An iPad will come with it’s own book store which means suddenly Kindle Reader or Stanza is in violation of duplication of functionality rule. Does that mean Apple will pull those apps for the iPad but allow it for iPhone and iPod touch? If Apple allows third party ebook reader apps for the iPad, does that mean they should allow Amazon MP3 store app too?
Apple App Store’s rules are already seen as very arbitrary and inconsistent as it is but it’s about to get even worse. If Apple cuts a content deal with National Geographics, what happens to naked african woman pictures? What about art magazines with classical paintings of naked women? Will they have a different rule for magazine and book content while keeping current “no sexually suggestive” content rule for apps except Playboy and Sport Illustrated swim suit app? How will they reconcile these conflicting rules or will they even try?

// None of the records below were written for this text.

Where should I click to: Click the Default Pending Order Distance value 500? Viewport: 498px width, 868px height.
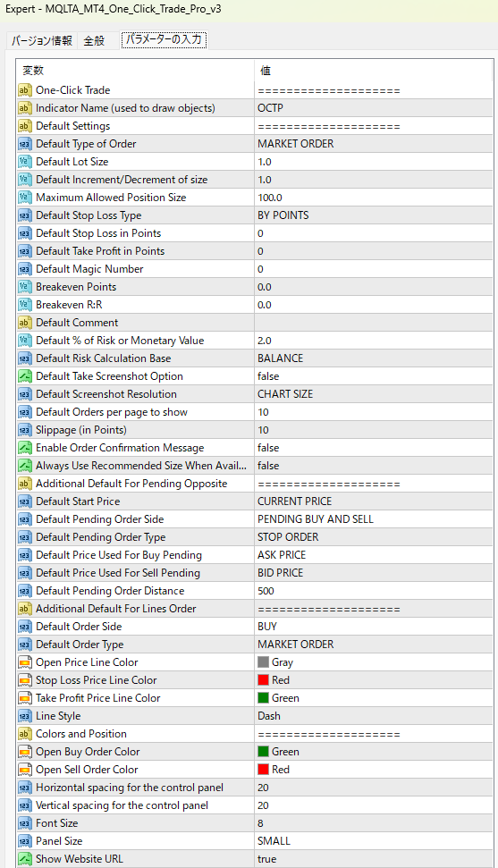[266, 591]
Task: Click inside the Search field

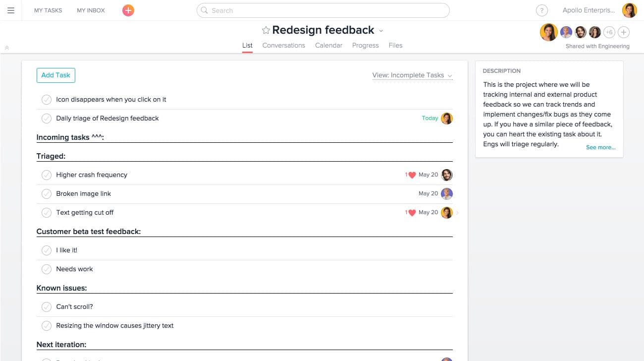Action: (x=322, y=10)

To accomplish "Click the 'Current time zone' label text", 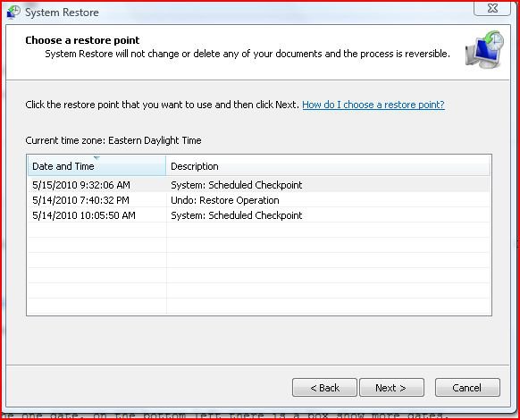I will [113, 140].
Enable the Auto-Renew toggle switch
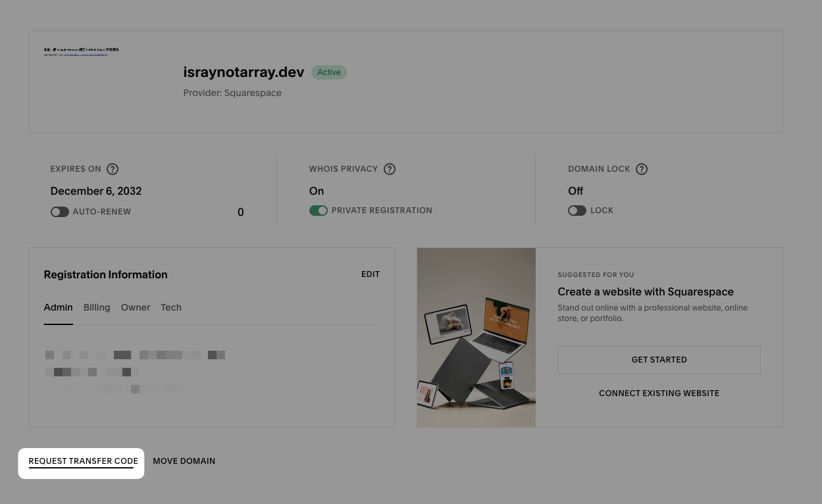This screenshot has width=822, height=504. (x=60, y=212)
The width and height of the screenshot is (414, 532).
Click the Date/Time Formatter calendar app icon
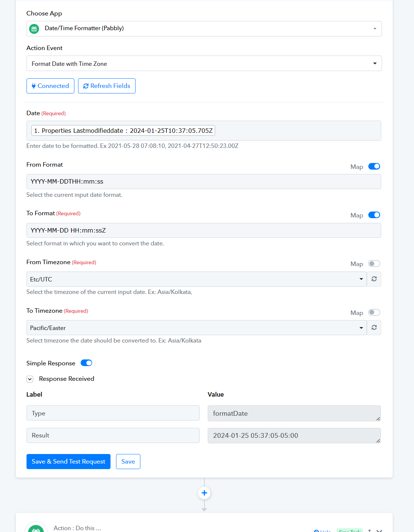pos(34,29)
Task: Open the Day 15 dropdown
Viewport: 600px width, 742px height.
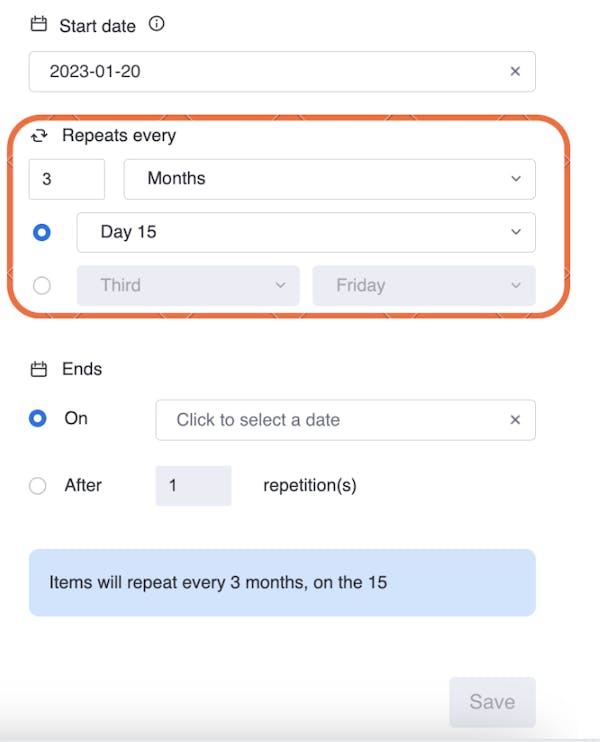Action: coord(305,232)
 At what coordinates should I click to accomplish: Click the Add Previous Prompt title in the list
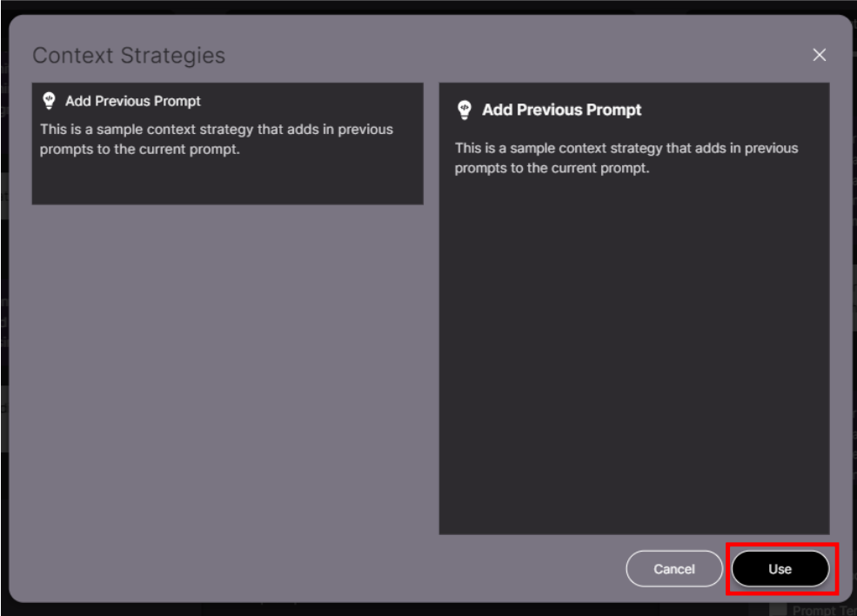tap(132, 101)
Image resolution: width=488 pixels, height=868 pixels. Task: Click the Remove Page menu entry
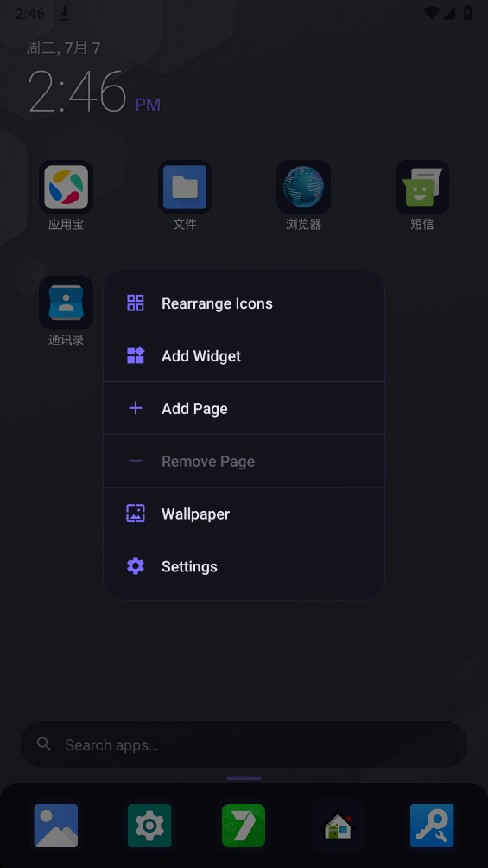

Opera mini doesn’t do any javascript on the phone though, opera’s takes care of all of that server side. So current justification they have for that is duplicated functionality. Also in response to the rest of your post, I don’t think apple is the least bit concerned with consistency or hypocrisy in its app store policies. There reasoning is that its there store and they can do whatever they want for whatever reason they want. And as long as developers go along with that they aren’t going to change.
Not quite. The rendering etc is done server-side, but there’s still a minimal local interpreter because it needs to be able to intercept javascript events and act on them. Even if all it does is forward the event to their server and send back the changed content, that’s still enough grounds for Apple to reject as it’s possible to run random 3rd party code in a 3rd party app.
Personally, I think Apple’s controlling attitude is ridiculous, but the terms are very clear on this point at least. Many of their restrictions are arbitrary, but they seem pretty consistent with the no interpreters rule.
I don’t know if I’d call that an interpreter per se. I mean, Apple can bend their rules however they want. But associating a region on the screen with a URL, and processing the URL when the screen region is touched, is pretty well stretching it.
There are many apps that go to URLs when you tap something. That’s all this would do.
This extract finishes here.